4) Note the next-hop associated with the tag you identified in step 3. Open a command prompt on the next-hop and repeat step 3. Continue until you reach a "pop tag" for the terminating PE.
5) Check for Router-ID failures. LDP design can be picky that the mask in the routing table and the mask in the label match. This is most commonly an issue when OSPF is used as the MPLS IGP; if your router ID is based off a loopback that is other than a /32.  If this is the case, either change your loopback address to a /32 (if permitted), or change your ospf network type to point-to-point so that the label mask and the OSPF mask match.  Also, this can sometimes be an issue with summarized routes in other protocols (such as EIGRP), so be on the lookout there.
6) As a final check, be sure to see if cost-community was disabled on the PE routers. It's possible to perform traffic engineering against the prefixes if it's been disabled, and then who knows what path your traffic might be taking?  On the PEs, sh run | i cost-community. Cost community is on by default. and you want it left on. This command should show nothing if it is enabled, if it's disabled you will find bgp bestpath cost-community ignore in the config.

Provided material:

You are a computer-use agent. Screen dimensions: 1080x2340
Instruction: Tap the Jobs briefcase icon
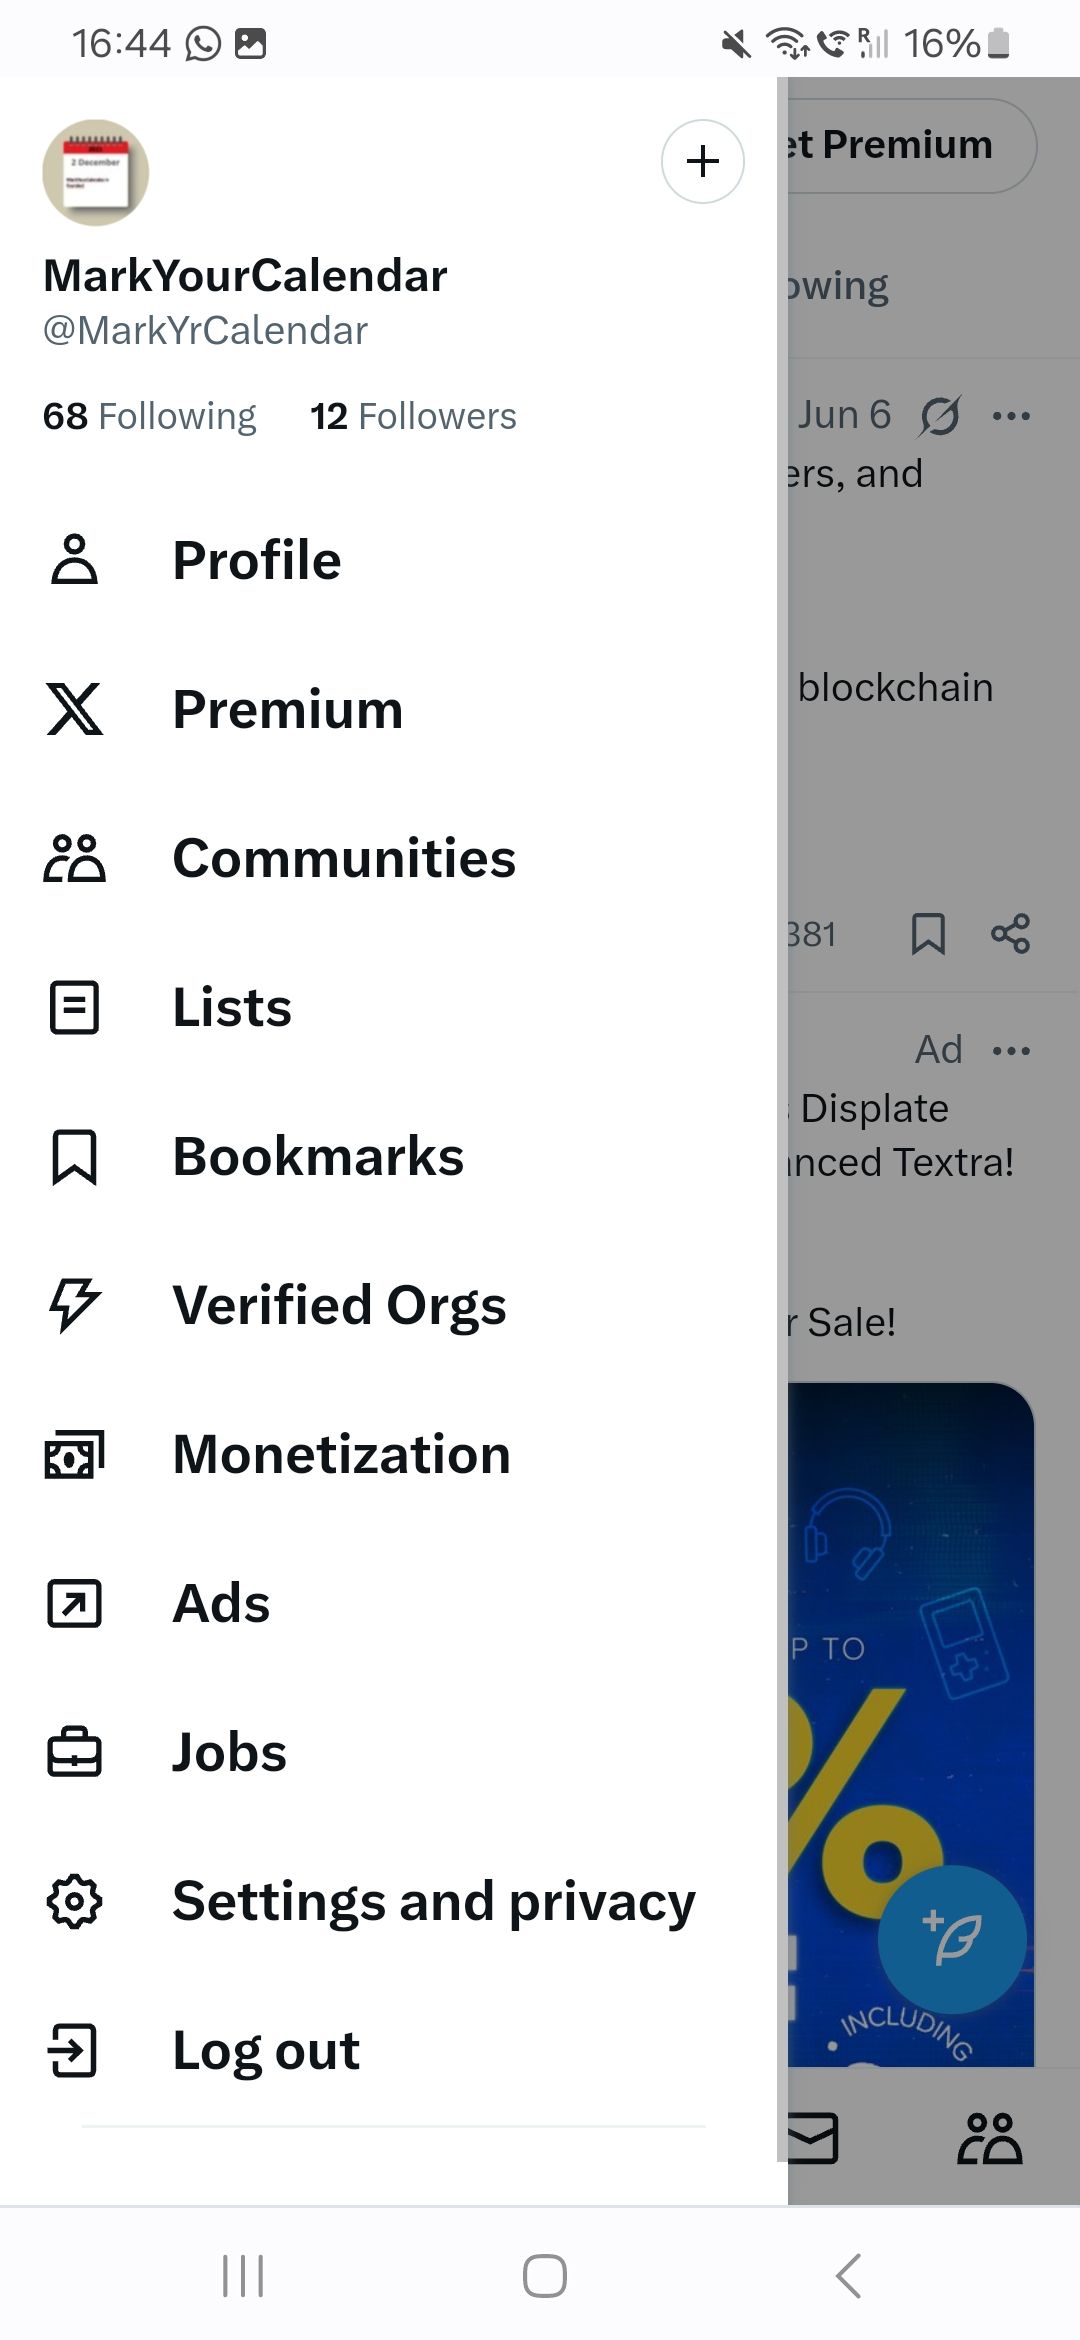click(75, 1752)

Exercise task:
Extend the MPLS troubleshooting guide, picking up right after its final sentence.

Result of this exercise:
Now let's walk through the scenarios that these verifications above can save you from.

1) Validate the problem: ping <problem IP>

This should be obvious, but I actually proctor a private TS test, and I'm amazed the number of people that don't check what I put in front of them. In rare circumstances, sometimes the solution can be derived just from verifying the issue.  And in a TS lab, you need to be sure you didn't somehow fix the problem at some other point.

2) Find out if the problem is unidirectional.  Run "debug ip icmp" on both the source and the destination.  Ping both ways.  If you're taking an INE lab, be sure logging is on too: logging con 7 and logging on.

This is very important - so you "can't ping" the destination.  Do you know if your echo request isn't making it from origination to destination, or that the echo reply isn't making it from destination to origination? Don't waste time debugging the wrong flow. Quite regularly only one direction is failing.

3) From the originating router, run "sh ip route <problem IP>" and "sh ip cef <problem IP>". Sometimes some other route in the table is defeating the MPLS route on AD or, worse, more specific IP range.  That makes it not an MPLS problem, and is out of scope for this post.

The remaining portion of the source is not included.